Enfin, a été questionnée l’applicabilité des crimes internationaux existants tels que définis par le Statut de Rome, aux atteintes à l’environnement naturel. Selon l’un des intervenants, bien que des atteintes environnementales puissent, dans certaines conditions, constituer des éléments des quatre crimes internationaux – crimes de guerre, crime de génocide, crimes contre l’humanité et crime d’agression –, cette protection reste indirecte. En effet, ces crimes sont principalement centrés sur les conséquences pour les populations humaines, et non sur l’environnement en tant que tel.

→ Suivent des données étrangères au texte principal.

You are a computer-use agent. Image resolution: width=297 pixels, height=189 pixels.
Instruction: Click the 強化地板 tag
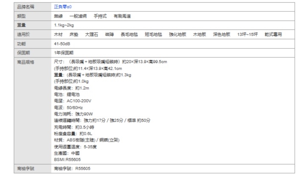coord(177,34)
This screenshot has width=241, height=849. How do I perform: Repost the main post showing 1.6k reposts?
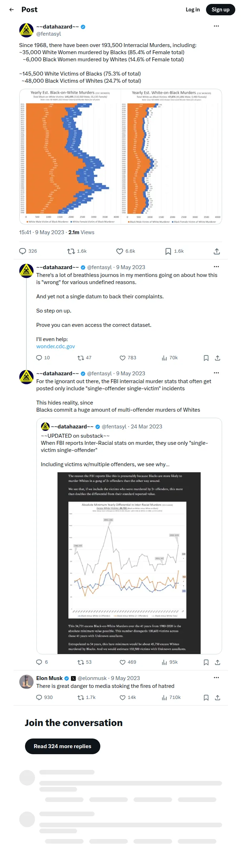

L’émergence du concept de crime d’écocide dans certains cadres nationaux (voir le projet de nouveau Code pénal belge par exemple) et les discussions autour de son adoption au niveau international, notamment en marge de l’Assemblée des Etats parties au Statut de Rome, offrent une perspective intéressante pour combler cette lacune. Toutefois, son adoption sur la scène internationale se heurte à plusieurs obstacles. D’une part, l’absence de consensus sur sa définition freine les avancées. D’autre part, la capacité de la Cour pénale internationale à intégrer un nouveau crime dans sa compétence reste incertaine. Enfin, le contexte géopolitique actuel semble compromettre les négociations internationales nécessaires pour une telle reconnaissance. Face à ces défis, d’autres pistes pourraient être explorées. Des initiatives régionales pourraient permettre d’instaurer des mécanismes de répression adaptés aux réalités locales, telle que c’est le cas dans l’Union Européenne avec l’accord européen sur la criminalité environnementale. De même, la création de tribunaux spécifiques, mis en place a posteriori pour juger les crimes environnementaux dans un contexte précis, pourrait offrir une alternative pragmatique.